== Available records

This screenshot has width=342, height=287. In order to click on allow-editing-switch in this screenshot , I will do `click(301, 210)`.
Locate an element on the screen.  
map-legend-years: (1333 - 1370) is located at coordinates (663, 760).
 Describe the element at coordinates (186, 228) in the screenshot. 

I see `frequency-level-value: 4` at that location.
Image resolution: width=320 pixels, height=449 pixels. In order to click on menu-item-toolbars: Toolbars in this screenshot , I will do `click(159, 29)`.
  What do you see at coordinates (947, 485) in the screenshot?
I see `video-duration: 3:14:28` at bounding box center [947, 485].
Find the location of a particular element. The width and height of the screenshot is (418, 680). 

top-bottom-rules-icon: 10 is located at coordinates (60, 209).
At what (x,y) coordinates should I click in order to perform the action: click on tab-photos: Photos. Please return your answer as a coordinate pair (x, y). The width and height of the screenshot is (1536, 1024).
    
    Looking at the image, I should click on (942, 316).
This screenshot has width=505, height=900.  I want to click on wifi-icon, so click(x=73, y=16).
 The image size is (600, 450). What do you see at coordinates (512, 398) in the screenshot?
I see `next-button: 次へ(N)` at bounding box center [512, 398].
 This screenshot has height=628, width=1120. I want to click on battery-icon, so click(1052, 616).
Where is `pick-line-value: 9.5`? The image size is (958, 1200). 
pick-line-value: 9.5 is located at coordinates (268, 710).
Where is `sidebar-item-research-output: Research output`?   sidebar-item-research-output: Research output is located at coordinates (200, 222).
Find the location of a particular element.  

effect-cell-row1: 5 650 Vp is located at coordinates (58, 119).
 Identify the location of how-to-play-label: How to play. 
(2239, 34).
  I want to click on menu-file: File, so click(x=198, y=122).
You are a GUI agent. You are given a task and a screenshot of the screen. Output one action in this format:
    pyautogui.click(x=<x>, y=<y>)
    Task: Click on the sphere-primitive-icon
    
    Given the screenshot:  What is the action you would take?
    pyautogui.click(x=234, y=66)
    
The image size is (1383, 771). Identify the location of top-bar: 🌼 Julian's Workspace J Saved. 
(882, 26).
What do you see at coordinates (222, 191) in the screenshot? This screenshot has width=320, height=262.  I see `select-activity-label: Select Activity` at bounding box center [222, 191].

====

- **What needs to be done**:
Transcribe every item above line for line, with no changes.

- **Response area**:
This screenshot has width=342, height=287. In order to click on allow-editing-switch in this screenshot , I will do `click(301, 210)`.
Locate an element on the screen.  
map-legend-years: (1333 - 1370) is located at coordinates (663, 760).
 Describe the element at coordinates (186, 228) in the screenshot. 

I see `frequency-level-value: 4` at that location.
Image resolution: width=320 pixels, height=449 pixels. In order to click on menu-item-toolbars: Toolbars in this screenshot , I will do `click(159, 29)`.
  What do you see at coordinates (947, 485) in the screenshot?
I see `video-duration: 3:14:28` at bounding box center [947, 485].
Find the location of a particular element. The width and height of the screenshot is (418, 680). 

top-bottom-rules-icon: 10 is located at coordinates (60, 209).
At what (x,y) coordinates should I click in order to perform the action: click on tab-photos: Photos. Please return your answer as a coordinate pair (x, y). The width and height of the screenshot is (1536, 1024).
    
    Looking at the image, I should click on (942, 316).
This screenshot has width=505, height=900.  I want to click on wifi-icon, so click(x=73, y=16).
 The image size is (600, 450). What do you see at coordinates (512, 398) in the screenshot?
I see `next-button: 次へ(N)` at bounding box center [512, 398].
 This screenshot has height=628, width=1120. I want to click on battery-icon, so click(1052, 616).
Where is `pick-line-value: 9.5`? The image size is (958, 1200). 
pick-line-value: 9.5 is located at coordinates (268, 710).
Where is `sidebar-item-research-output: Research output`?   sidebar-item-research-output: Research output is located at coordinates (200, 222).
Find the location of a particular element.  

effect-cell-row1: 5 650 Vp is located at coordinates (58, 119).
 Identify the location of how-to-play-label: How to play. 
(2239, 34).
  I want to click on menu-file: File, so click(x=198, y=122).
You are a GUI agent. You are given a task and a screenshot of the screen. Output one action in this format:
    pyautogui.click(x=<x>, y=<y>)
    Task: Click on the sphere-primitive-icon
    
    Given the screenshot:  What is the action you would take?
    pyautogui.click(x=234, y=66)
    
The image size is (1383, 771). Identify the location of top-bar: 🌼 Julian's Workspace J Saved. 
(882, 26).
What do you see at coordinates (222, 191) in the screenshot? This screenshot has width=320, height=262.  I see `select-activity-label: Select Activity` at bounding box center [222, 191].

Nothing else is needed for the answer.